In the first part, I will describe our study on ferns sporangia where negative pressures lower than -100 bar are used in this catapult-like elastic beam.

                  To ensure good dispersal of their spores, ferns use a fast ejection mechanism (10 m / s) of these particles measuring 20-30 microns. The sporangium, a capsule containing the spores, acts as a spring which is stretched by evaporation-induced deformation and then suddenly coils back like a catapult when cavitation bubbles appear. One of the specificities of this movement, observed using fast imaging, is that it is realized with different characteristic times, which allows a stop halfway of the arm of this catapult. A poroelastic model can explain these results. The catapult mechanism is triggered by a very fast collective nucleation of bubbles in most cells. I will present then our study on the same mechanism observed in hydrogels-based biomimetic devices. We found that the nucleation of one bubble, that comes out randomly, can trigger subsequently the nucleation of several (up to hundreds) bubbles.
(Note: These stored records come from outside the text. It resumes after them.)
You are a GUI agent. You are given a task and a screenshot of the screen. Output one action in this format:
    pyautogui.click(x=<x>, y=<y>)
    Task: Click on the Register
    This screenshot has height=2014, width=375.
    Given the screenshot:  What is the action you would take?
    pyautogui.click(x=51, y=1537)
I will present high speed imaging and acoustical measurements that we could record in such experiments, and finally our modelling approach to better understand this phenomenon. Our results explain why the fern sporangium catapult can be so efficient since all the cells can cavitate in a few microseconds, and they give insights in a potential “new” way cavitation could propagate in the plants xylem networks.
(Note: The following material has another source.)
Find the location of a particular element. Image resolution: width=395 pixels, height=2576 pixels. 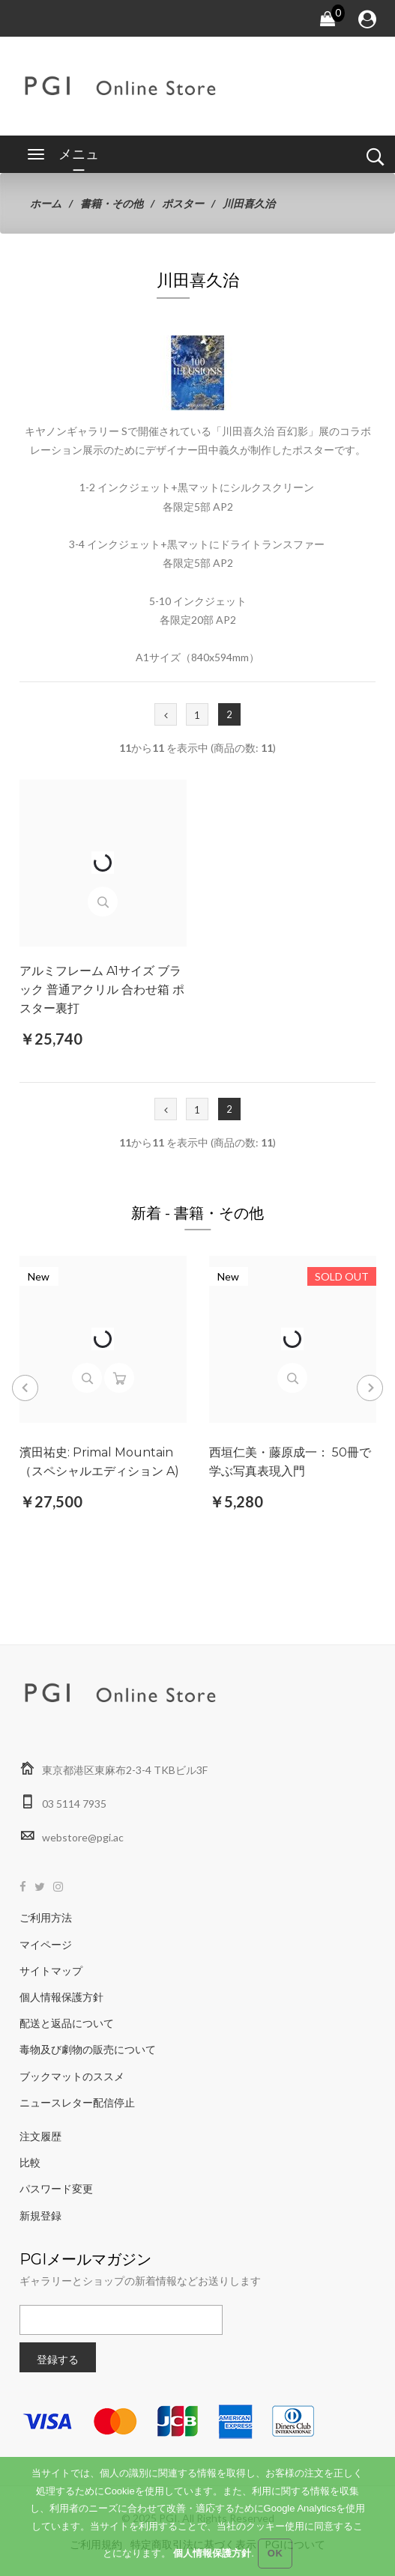

比較 is located at coordinates (29, 2162).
In the second part, I will present our ongoing project on filamentous growth in fungi.Hyphal formation is important for fungi to invade host cell layers, but little is known about how these filaments invade solid or viscoelastic materials. This is especially true for the human pathogen Candida albicans, which is normally a harmless commensal that is found on mucosal surfaces of the gastrointestinal and urogenital tract in most healthy individuals. This organism can cause superficial as well as life-threatening systemic infections in response to alterations of its environment, and is particularly aggressive in immuno-compromised individuals. Candida albicans, as an opportunistic pathogen, invades a wide range of surfaces within its human host, such as soft tissue and medical devices and is responsible for most predominant fungal nosocomial infections. The ability of this fungus to switch from an ovoid form to a filamentous form is critical for its pathogenicity, in particularly its ability to invade and penetrate into host tissues and evade and burst out of host immune cells. Little is known about the forces involved in the penetration of this organism into solid surface. We aim at determining quantitative relationships between physical forces and cell growth. We monitor invasive growth rates in individual fungal filaments of C. albicans on / in an elastic substrate in PDMS using live-cell imaging. These defined PDMS substrates allow us to infer biomechanical properties (such as turgor pressure) of fungal filaments during growth without cell manipulation and to compare the growth rate in and out of the PDMS. To test whether the cell wall is important for mechanically-driven invasive growth, we examined in particular penetrative hyphae in the mutant rho1, a Rho-GTPase critical for β-1,3 glucan synthesis in the C. albicans cell wall.